▶ [What to produce] Using the material that follows, identify and copy each line with the string "agent".

▶ [Information]
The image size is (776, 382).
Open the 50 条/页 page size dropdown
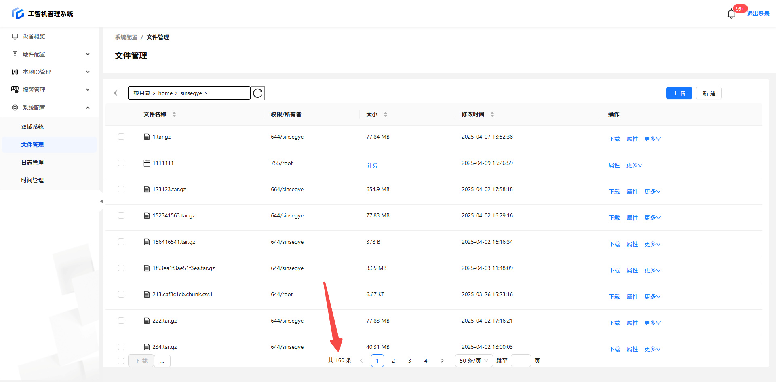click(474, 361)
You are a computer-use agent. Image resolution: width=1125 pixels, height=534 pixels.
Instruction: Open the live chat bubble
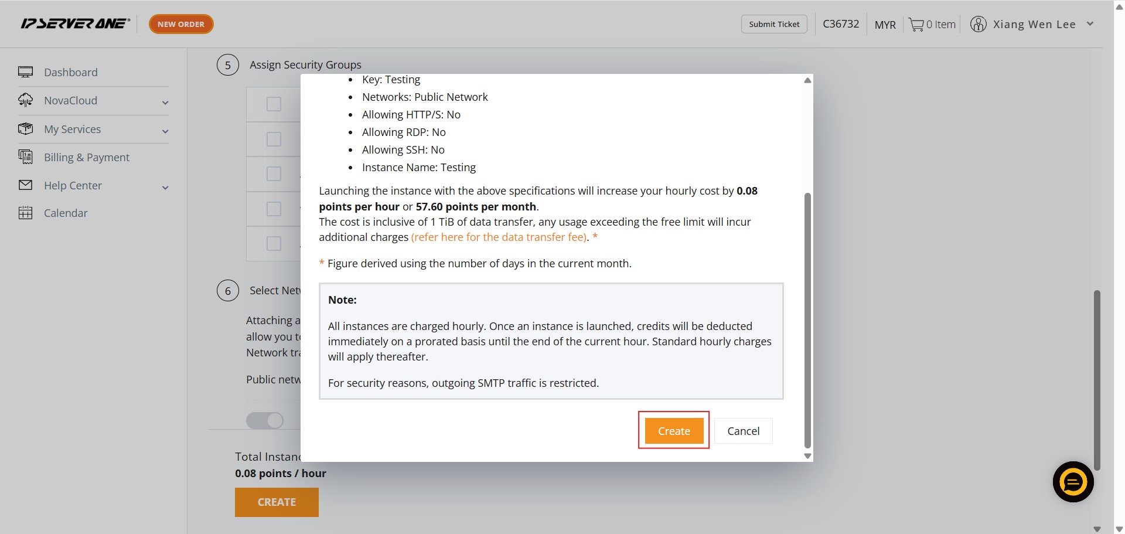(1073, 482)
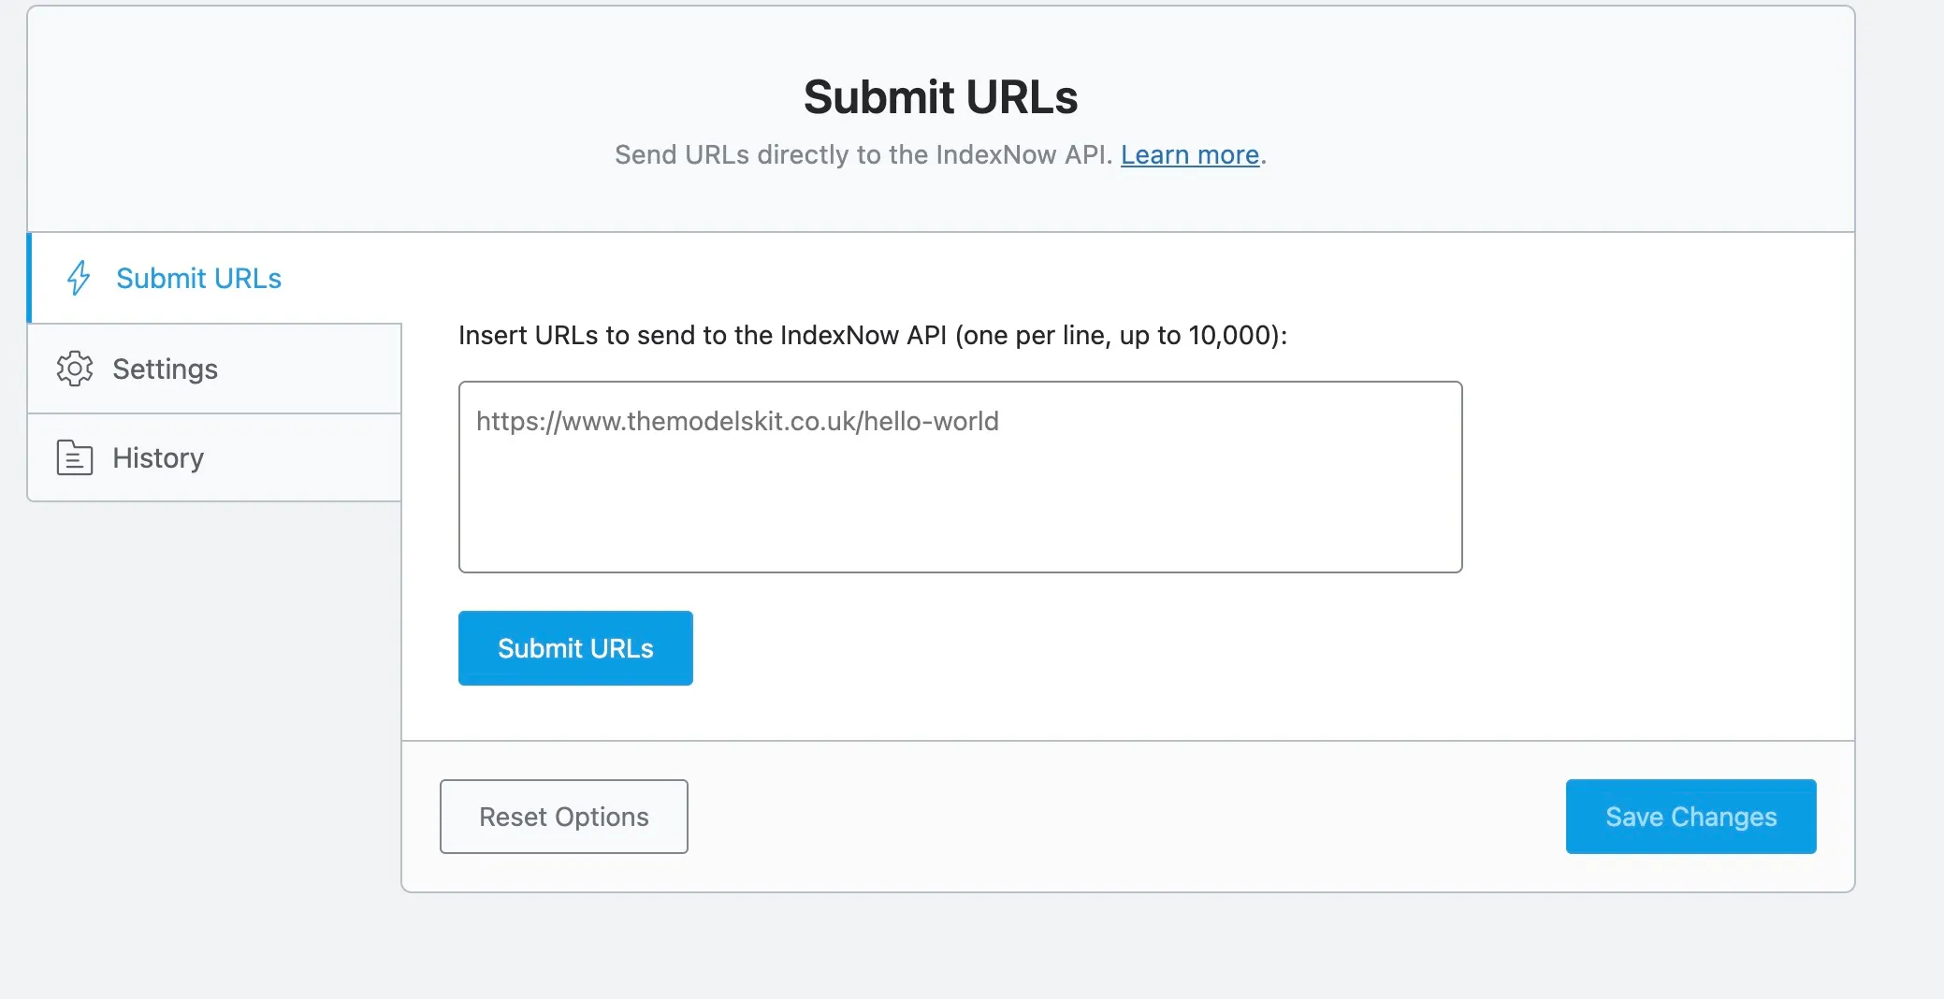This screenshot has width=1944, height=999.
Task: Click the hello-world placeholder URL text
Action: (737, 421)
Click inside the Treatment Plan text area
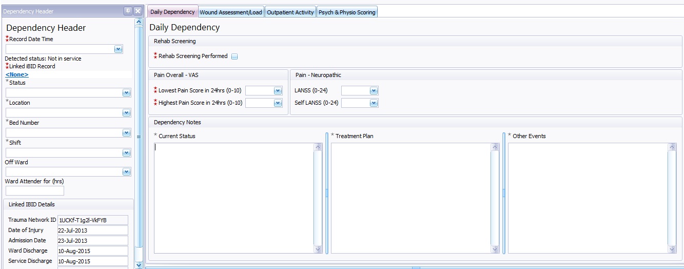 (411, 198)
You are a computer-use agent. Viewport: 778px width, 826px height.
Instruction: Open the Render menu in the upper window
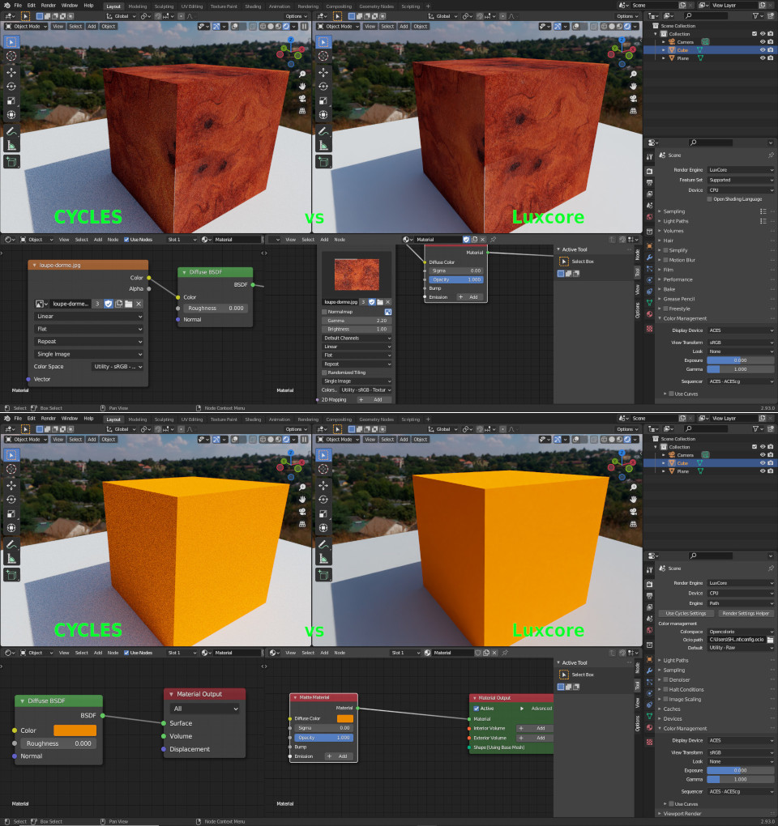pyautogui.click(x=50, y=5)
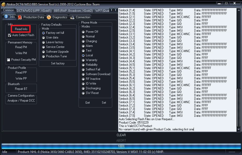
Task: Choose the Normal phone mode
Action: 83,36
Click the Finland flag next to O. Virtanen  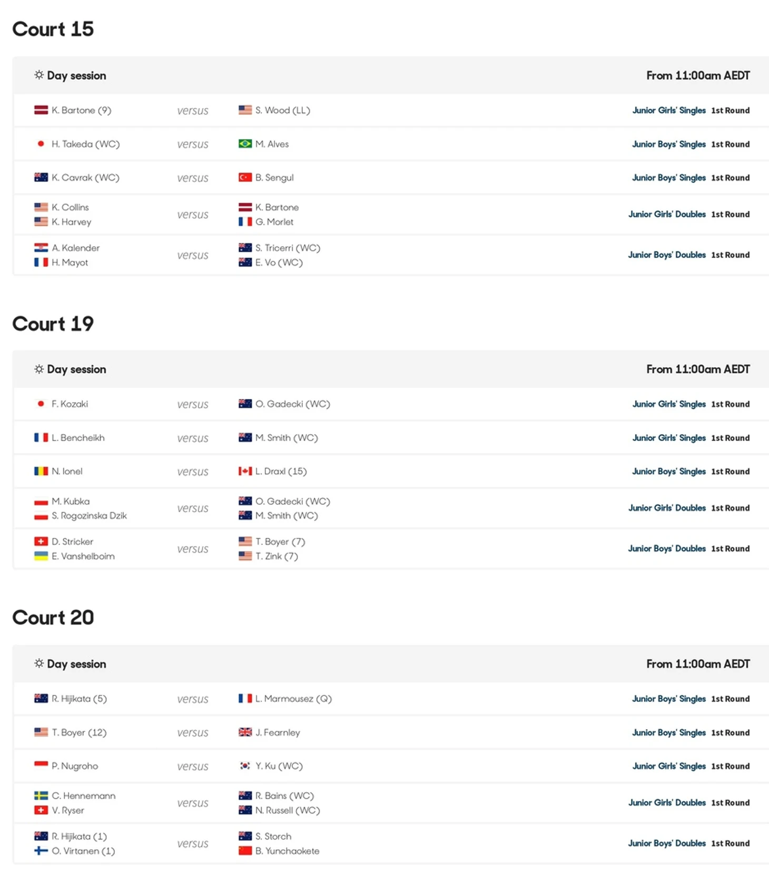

▶ [Response area]
You are a computer-use agent. Image resolution: width=1125 pixels, height=534 pixels.
You are a computer-use agent. Viewport: 778px width, 826px height.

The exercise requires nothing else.